The Federal Reserve has raised rates by a half percentage point, with Chairman Jerome Powell stating that they will move expeditiously to combat rising inflation and taper their balance sheet more quickly than expected. While some investors are excited by the news, there is concern that the Fed may continue to hike rates beyond this initial increase. Despite this, the market is pumping on the news, with altcoins such as Cardano and AVAX seeing significant gains. The content also includes a mention of sponsor KuCoin and their low fees for trading cryptocurrency. The speaker suggests continuing dollar-cost averaging and investing in undervalued assets.

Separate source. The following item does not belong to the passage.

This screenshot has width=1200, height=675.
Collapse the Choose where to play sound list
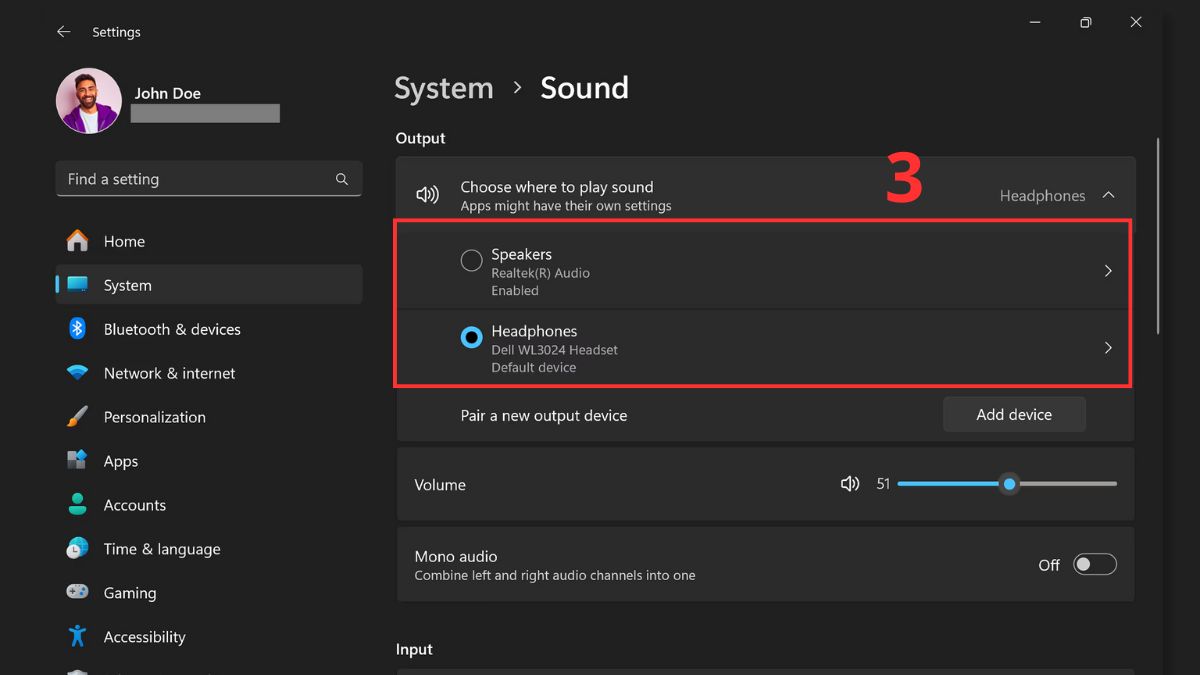click(x=1108, y=196)
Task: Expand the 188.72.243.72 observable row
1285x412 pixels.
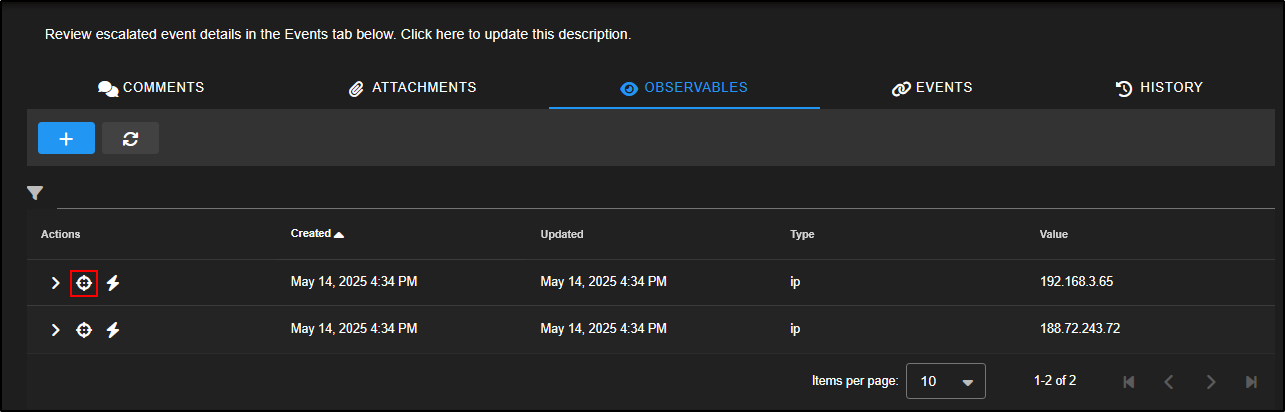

Understanding the Fed’s Market Pump: Breaking Down Jerome Powell’s Statement
How’s it going everyone? It’s Sam, and today we are going to discuss the Federal Reserve’s (Fed) impact on the current market.
The Fed Meeting
The Fed has raised the rates by 0.5% – the biggest rate hike in two decades – which was expected by almost 99.3% of the people polled. Jerome Powell, Chairman of the Federal Reserve, announced that the Fed is moving “expeditiously” to combat the rising inflation. This move was also expected by the market as the Fed is set to sell off its balance sheets quicker than previously anticipated. Although it was slightly worse than expectation, the market remained steady.
Good News for the Market
Investors started becoming excited as Powell began his statement. First, he mentioned that the Fed may initiate multiple 50 basis point hikes, which was not unexpected, considering the current market conditions. However, the critical point that made investors ecstatic was that the Fed would not be doing a 50 or 75 basis point hike. This was huge news because investors were worried that the Fed’s statements would differ from their actions, causing a much faster rise in rates than anticipated. The Fed is between a rock and a hard place, having to raise the rates to combat inflation while avoiding a massive recession.
Pumping of the Market
The market reacted positively to this news, and Bitcoin is currently at $40,000, while multiple indexes are up by 2% or more. This rise in the market signifies that investor fear of being rug-pulled is over, as the Fed has been transparent, explaining its actions and sticking with them. Investors feel like they are on the same page as the Fed, and this confirms their beliefs. The rise in the market has also increased the bullish sentiment towards cryptos like Cardano, which is up 11%. Additionally, cryptocurrencies like AvaX and Tron are also up by 10% and 12%, respectively.
What to do Next in the Market
The key to success in the market is to stay invested and buy assets that are undervalued. This means dca-ing (Dollar-Cost Averaging) into cryptos and stocks over the long term, regardless of the Fed’s actions. Although timing the market is beneficial, it can also be dangerous, and buying assets when they are undervalued and holding on to it could bring more profits in the long run. Therefore, it is essential to stick to top cryptos like Ethereum and Bitcoin, also seeing some extra volume in Twitter comments.
The Fed’s move to combat rising inflation has caused the market to increase significantly, with investors feeling comfortable and realizing the importance of their transparency. It is essential to continue dca-ing and buying undervalued assets to gain long term profits.